### [Your instructions]
Scan the entries below and extract each line with the word "axis" in it.

[Source data]

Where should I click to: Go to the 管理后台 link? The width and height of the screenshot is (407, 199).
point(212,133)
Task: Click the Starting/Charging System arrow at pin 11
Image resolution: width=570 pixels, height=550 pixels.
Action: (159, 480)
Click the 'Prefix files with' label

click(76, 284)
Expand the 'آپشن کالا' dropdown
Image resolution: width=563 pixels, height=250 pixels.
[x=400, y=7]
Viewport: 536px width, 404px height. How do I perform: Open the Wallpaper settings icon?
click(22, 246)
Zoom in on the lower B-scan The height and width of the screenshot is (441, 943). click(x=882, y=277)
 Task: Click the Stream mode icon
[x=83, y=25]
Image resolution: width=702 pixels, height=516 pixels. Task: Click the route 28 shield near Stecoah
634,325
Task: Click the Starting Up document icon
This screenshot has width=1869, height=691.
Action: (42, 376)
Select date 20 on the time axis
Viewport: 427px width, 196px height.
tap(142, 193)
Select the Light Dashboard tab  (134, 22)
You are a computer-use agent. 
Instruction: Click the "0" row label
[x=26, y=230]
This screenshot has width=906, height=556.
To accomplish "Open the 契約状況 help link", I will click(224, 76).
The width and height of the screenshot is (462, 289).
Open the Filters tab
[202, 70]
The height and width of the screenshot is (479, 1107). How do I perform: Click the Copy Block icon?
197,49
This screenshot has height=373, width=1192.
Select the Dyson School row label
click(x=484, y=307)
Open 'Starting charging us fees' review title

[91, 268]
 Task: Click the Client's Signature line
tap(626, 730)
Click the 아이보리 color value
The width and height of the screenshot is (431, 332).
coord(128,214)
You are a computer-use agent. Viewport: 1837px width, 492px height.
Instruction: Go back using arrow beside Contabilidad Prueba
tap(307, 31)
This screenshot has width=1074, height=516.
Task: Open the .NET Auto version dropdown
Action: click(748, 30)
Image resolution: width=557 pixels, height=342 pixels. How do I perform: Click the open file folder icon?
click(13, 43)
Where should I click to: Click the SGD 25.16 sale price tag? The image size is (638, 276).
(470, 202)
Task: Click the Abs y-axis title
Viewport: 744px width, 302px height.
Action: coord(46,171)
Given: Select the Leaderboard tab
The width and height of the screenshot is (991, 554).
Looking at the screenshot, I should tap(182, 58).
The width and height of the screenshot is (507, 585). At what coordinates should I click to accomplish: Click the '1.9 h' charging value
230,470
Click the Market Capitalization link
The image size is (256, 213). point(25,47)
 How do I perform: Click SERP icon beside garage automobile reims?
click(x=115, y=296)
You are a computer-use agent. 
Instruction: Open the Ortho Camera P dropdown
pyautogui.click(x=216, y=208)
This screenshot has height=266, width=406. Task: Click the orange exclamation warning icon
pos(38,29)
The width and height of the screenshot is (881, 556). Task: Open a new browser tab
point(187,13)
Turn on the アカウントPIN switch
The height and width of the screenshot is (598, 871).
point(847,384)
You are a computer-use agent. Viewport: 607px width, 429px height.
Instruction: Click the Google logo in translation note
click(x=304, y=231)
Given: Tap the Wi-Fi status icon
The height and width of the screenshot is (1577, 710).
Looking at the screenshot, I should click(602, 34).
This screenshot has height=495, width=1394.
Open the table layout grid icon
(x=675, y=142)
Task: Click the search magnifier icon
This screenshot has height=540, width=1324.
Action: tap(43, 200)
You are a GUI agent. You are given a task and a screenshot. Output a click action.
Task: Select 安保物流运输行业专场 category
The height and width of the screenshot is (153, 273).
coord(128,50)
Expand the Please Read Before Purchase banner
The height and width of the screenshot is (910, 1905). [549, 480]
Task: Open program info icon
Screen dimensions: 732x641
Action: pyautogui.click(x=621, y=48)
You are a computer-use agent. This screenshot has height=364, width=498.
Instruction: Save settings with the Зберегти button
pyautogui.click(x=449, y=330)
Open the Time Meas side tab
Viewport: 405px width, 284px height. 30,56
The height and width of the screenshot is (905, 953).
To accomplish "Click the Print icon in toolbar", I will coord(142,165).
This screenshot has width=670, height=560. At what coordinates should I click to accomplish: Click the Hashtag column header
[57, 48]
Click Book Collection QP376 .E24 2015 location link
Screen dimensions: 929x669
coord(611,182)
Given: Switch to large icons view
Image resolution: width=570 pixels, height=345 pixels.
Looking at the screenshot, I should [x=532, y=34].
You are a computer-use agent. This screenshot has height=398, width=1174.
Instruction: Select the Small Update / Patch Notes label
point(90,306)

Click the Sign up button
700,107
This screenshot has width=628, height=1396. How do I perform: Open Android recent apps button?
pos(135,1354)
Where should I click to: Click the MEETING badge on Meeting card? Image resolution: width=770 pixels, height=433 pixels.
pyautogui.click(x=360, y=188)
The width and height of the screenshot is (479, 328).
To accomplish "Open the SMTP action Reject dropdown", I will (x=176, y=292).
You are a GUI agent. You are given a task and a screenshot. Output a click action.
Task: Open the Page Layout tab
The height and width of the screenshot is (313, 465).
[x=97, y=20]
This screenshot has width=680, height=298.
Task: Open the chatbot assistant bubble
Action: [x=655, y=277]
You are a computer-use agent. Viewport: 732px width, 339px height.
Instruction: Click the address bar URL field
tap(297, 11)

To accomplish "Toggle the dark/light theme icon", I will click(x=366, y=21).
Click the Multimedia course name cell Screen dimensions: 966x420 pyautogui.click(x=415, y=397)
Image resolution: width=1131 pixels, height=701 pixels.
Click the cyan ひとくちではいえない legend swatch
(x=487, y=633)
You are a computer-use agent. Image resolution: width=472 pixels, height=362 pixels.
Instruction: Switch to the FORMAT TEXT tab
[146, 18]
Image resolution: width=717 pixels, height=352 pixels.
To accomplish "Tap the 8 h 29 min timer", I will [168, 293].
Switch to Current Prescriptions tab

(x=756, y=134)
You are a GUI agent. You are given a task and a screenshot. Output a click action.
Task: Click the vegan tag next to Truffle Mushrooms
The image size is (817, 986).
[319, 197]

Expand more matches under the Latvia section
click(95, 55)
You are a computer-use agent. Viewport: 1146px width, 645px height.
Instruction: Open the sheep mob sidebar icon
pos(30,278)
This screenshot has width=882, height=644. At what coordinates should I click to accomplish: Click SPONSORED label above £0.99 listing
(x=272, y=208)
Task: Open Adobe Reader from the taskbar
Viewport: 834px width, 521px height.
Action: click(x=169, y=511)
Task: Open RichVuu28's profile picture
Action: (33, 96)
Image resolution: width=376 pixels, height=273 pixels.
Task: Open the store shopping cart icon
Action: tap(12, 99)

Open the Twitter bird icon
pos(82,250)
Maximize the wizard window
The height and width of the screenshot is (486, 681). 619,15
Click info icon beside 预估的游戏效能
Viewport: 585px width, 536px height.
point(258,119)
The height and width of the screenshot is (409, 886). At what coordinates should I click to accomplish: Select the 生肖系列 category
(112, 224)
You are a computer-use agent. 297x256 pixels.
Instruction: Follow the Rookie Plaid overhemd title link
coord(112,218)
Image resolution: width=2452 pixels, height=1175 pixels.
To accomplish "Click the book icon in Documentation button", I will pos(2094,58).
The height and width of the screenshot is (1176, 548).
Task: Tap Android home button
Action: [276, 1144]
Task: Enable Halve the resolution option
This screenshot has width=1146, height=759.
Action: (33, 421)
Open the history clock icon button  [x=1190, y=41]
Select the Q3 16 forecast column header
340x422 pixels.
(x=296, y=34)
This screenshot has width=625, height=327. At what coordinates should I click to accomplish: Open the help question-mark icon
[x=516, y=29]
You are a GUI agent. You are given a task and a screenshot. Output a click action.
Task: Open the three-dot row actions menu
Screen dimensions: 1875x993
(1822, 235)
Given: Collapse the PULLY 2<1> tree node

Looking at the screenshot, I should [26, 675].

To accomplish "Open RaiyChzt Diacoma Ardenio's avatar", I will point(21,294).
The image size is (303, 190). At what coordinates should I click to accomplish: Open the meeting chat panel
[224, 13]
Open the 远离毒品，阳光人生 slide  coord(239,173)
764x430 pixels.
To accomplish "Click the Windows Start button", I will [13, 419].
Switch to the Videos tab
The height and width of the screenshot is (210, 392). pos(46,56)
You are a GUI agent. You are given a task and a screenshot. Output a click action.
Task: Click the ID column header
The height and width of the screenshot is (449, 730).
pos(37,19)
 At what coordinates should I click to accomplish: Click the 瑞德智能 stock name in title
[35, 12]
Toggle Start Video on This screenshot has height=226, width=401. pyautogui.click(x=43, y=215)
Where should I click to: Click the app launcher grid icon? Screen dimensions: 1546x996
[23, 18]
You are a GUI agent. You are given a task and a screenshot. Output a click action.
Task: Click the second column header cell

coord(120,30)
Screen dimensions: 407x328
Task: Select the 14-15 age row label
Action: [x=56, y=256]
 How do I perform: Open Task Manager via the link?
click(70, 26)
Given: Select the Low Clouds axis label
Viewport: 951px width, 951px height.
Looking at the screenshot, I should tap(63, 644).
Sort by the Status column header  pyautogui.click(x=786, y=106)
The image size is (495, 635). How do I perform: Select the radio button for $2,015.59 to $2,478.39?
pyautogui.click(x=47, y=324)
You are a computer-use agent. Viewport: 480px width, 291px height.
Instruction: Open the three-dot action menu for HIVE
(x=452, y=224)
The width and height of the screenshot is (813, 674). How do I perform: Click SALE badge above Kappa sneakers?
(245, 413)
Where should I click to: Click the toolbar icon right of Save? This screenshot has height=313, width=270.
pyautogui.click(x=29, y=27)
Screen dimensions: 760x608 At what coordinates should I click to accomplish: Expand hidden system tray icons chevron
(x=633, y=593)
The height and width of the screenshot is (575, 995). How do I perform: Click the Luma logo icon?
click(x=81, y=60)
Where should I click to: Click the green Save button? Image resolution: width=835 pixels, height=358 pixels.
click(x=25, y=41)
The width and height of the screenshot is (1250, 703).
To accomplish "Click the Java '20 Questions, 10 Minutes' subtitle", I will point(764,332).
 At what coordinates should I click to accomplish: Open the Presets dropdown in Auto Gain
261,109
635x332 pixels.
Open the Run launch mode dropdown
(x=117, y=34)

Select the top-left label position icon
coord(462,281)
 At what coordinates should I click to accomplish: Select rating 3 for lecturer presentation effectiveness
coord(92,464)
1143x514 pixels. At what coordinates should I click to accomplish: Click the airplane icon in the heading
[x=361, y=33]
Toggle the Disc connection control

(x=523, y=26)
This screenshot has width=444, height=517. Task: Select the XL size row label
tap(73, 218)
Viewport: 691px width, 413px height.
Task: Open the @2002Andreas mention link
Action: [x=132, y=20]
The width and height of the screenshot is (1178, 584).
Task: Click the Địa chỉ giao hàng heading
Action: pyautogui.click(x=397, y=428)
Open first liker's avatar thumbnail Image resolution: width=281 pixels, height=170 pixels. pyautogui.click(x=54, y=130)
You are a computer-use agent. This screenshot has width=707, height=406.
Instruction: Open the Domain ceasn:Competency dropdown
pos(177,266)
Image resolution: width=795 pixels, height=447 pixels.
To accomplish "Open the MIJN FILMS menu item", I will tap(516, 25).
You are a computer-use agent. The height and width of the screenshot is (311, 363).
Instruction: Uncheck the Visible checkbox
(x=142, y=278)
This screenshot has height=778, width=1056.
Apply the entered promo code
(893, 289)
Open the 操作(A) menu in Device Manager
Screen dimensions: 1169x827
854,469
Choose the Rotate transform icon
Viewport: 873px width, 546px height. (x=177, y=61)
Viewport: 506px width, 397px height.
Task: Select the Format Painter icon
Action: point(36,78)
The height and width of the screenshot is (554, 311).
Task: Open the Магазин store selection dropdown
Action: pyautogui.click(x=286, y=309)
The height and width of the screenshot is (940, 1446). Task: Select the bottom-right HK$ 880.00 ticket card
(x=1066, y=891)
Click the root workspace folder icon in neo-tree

### [Task answer]
Select date 20 on the time axis
Task: Click the Abs y-axis title
Given: Select the Low Clouds axis label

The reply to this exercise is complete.